Pour autant, et pour l'instant, les résultats ne sont pas à la hauteur des espérances.
Il faut rappeler quelques chiffres qui illustrent la difficulté de réduire significativement le flux des nouvelles normes et le stock des anciennes.
Pour le flux, chaque année sont publiés : environ 50 à 60 lois, hors conventions ; entre 1 600 et 1 800 décrets ; plus de 8 000 arrêtés ministériels ; entre 1 300 et 1 400 circulaires. Quant au stock, il s'établissait début 2018 à plus de 80 000 articles législatifs et plus de 240 000 articles réglementaires en vigueur.

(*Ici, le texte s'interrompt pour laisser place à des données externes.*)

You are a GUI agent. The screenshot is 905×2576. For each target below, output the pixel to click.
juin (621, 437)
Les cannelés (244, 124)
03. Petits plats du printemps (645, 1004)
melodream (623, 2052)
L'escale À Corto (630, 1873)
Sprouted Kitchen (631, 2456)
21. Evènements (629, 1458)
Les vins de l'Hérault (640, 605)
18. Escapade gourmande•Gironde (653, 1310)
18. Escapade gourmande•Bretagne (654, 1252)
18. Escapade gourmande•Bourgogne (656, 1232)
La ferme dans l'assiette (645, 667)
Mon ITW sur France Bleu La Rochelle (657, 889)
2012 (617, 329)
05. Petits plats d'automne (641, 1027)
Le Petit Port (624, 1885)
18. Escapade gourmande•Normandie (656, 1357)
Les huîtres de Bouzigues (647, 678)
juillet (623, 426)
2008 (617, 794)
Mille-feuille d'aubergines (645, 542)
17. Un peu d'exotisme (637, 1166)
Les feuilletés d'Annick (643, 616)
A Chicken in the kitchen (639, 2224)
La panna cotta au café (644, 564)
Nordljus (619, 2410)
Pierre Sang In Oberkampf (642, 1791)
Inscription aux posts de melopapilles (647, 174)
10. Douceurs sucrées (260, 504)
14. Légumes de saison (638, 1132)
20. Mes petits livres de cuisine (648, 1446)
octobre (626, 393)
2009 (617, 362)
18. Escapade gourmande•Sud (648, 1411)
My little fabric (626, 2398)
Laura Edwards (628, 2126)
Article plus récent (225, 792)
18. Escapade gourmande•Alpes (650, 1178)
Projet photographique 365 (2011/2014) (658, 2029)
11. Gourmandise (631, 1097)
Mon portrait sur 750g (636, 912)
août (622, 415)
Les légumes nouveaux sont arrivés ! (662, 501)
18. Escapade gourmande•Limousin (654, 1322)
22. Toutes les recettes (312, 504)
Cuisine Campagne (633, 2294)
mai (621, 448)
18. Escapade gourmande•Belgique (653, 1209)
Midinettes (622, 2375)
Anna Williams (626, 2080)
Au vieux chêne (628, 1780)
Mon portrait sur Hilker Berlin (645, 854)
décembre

Confrontés à cette difficulté, les pouvoirs publics se sont tournés vers une nouvelle méthode. Elle consiste à réduire le poids des normes en aval de leur production, d'une part, en sollicitant des services de l'État une interprétation « facilitatrice » de ces normes et, d'autre part, en confiant à certains préfets, dans le cadre d'une expérimentation, le pouvoir de déroger à certaines d'entre elles. C'est cette méthode que nous voulons vous présenter.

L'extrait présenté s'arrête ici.